## [Source records]
____

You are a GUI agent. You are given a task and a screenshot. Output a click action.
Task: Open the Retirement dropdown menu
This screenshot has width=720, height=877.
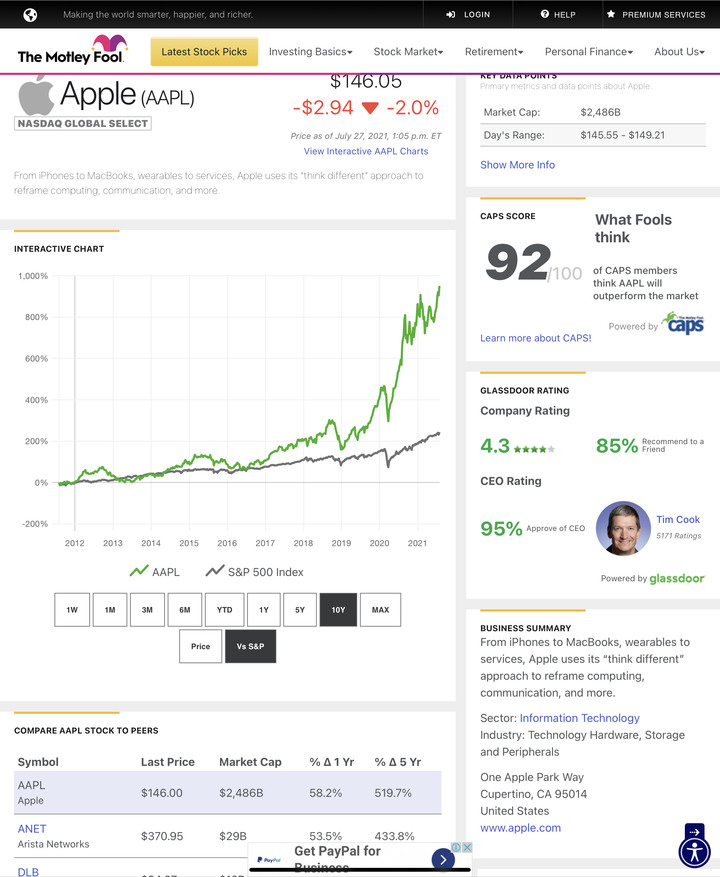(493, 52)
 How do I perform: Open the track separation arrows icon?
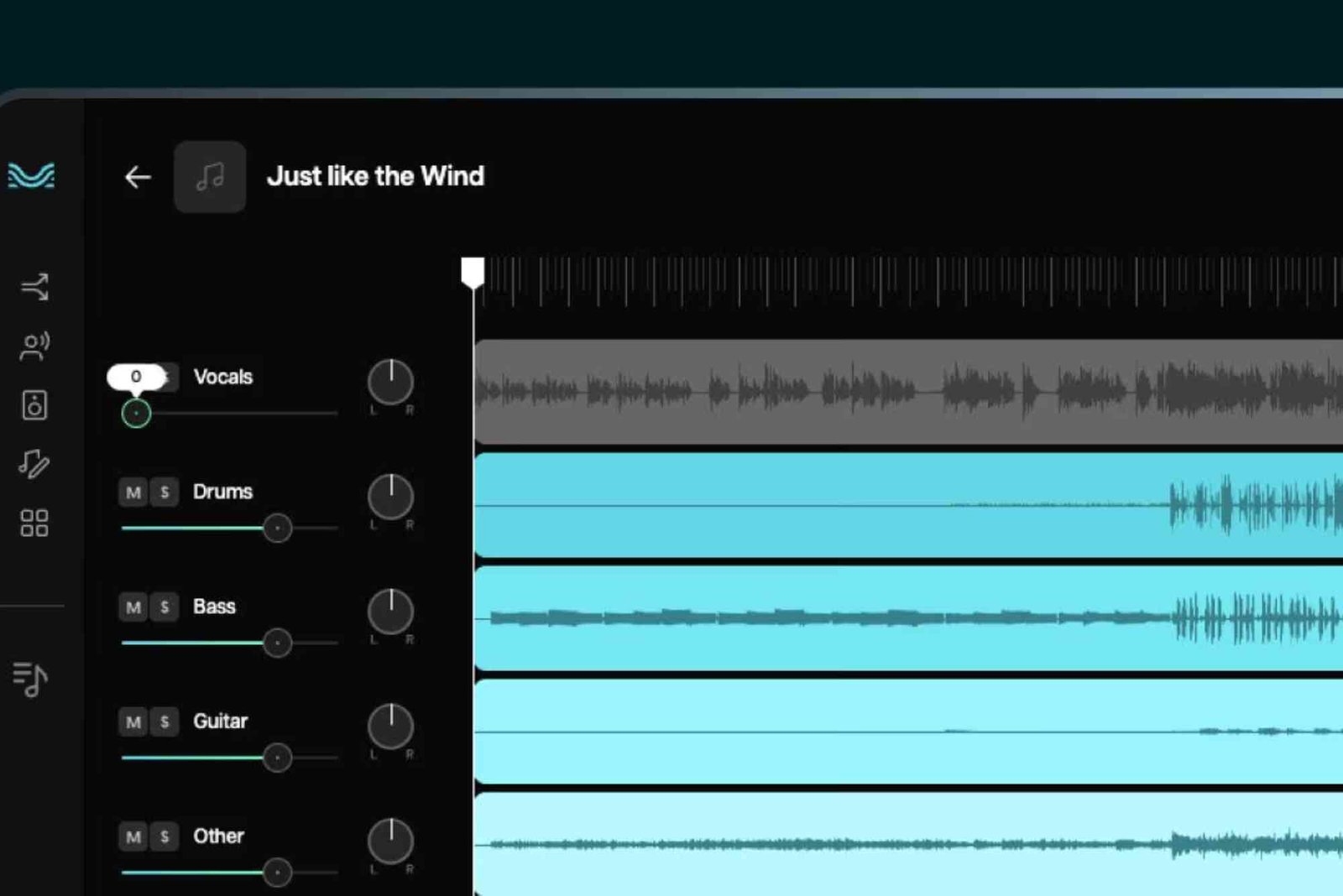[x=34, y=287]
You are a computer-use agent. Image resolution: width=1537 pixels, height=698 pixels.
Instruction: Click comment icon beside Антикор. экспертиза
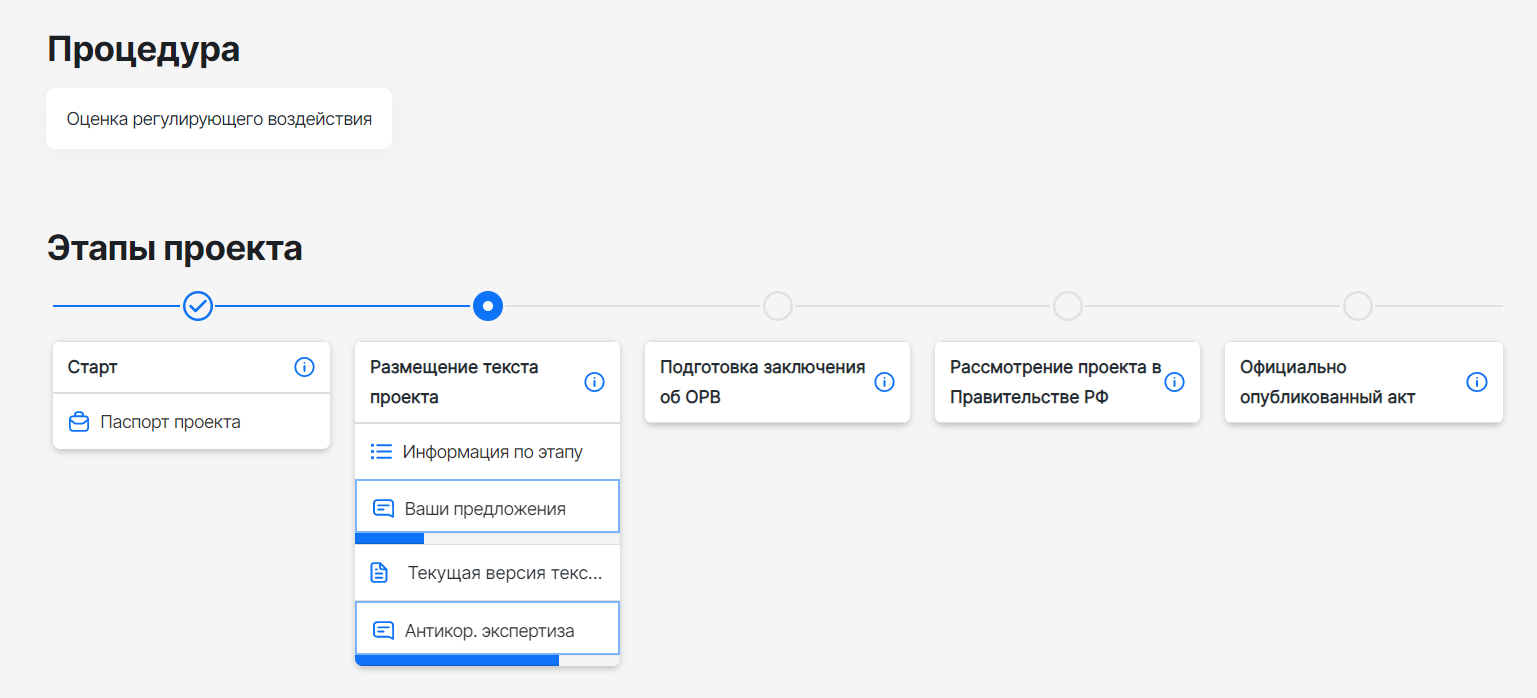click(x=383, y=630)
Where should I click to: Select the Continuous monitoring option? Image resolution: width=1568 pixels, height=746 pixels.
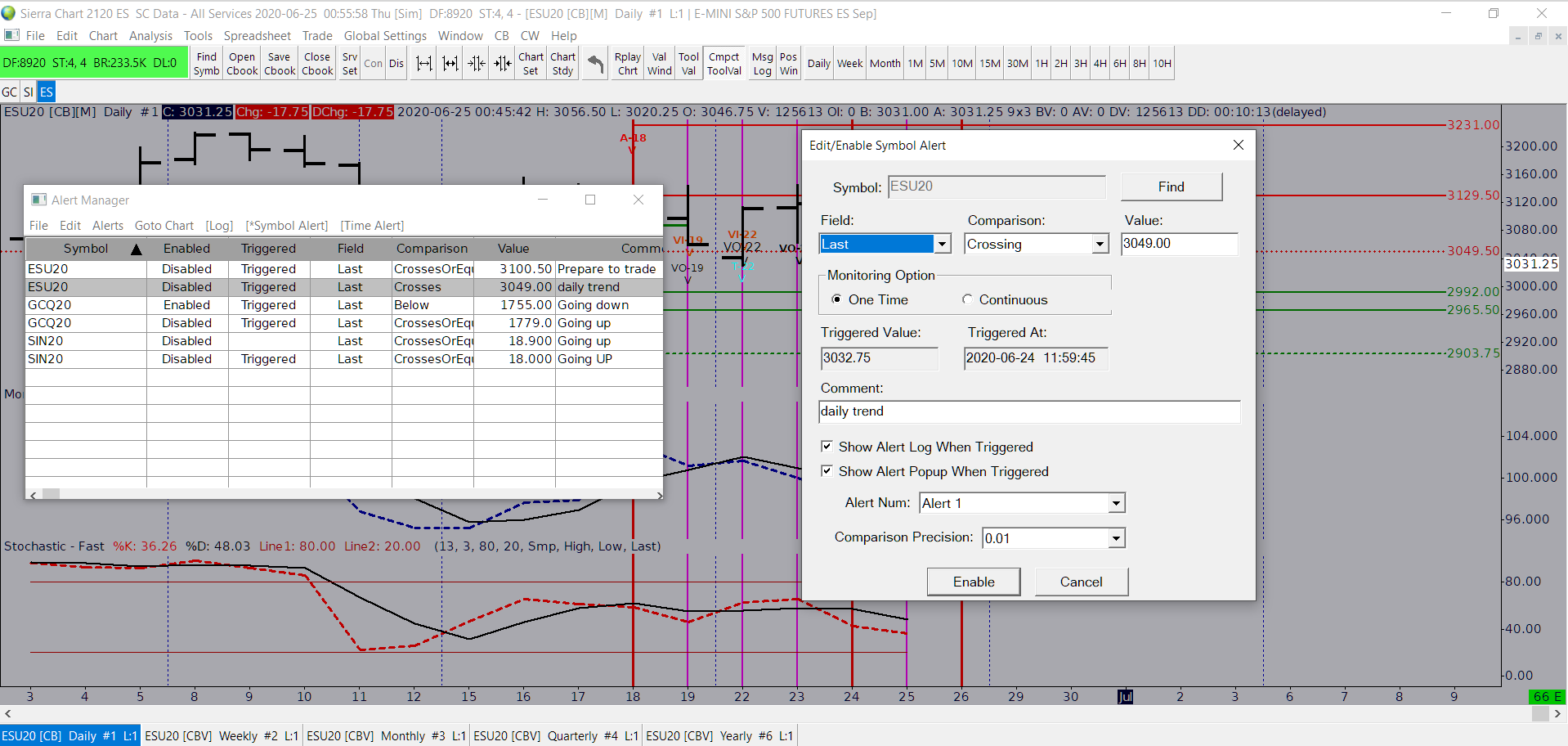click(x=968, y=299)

____

## [Exercise]
A word-for-word copy of the records is needed, one that contains no pictures.

## [Answer]
You are a GUI agent. You are given a task and a screenshot. Output a click action.
Task: Open the Retirement dropdown menu
This screenshot has width=720, height=877.
(493, 52)
 How do I perform: Open the track separation arrows icon?
[x=34, y=287]
You are a computer-use agent. Image resolution: width=1537 pixels, height=698 pixels.
Instruction: Click comment icon beside Антикор. экспертиза
click(x=383, y=630)
Where should I click to: Select the Continuous monitoring option? Image resolution: width=1568 pixels, height=746 pixels.
click(x=968, y=299)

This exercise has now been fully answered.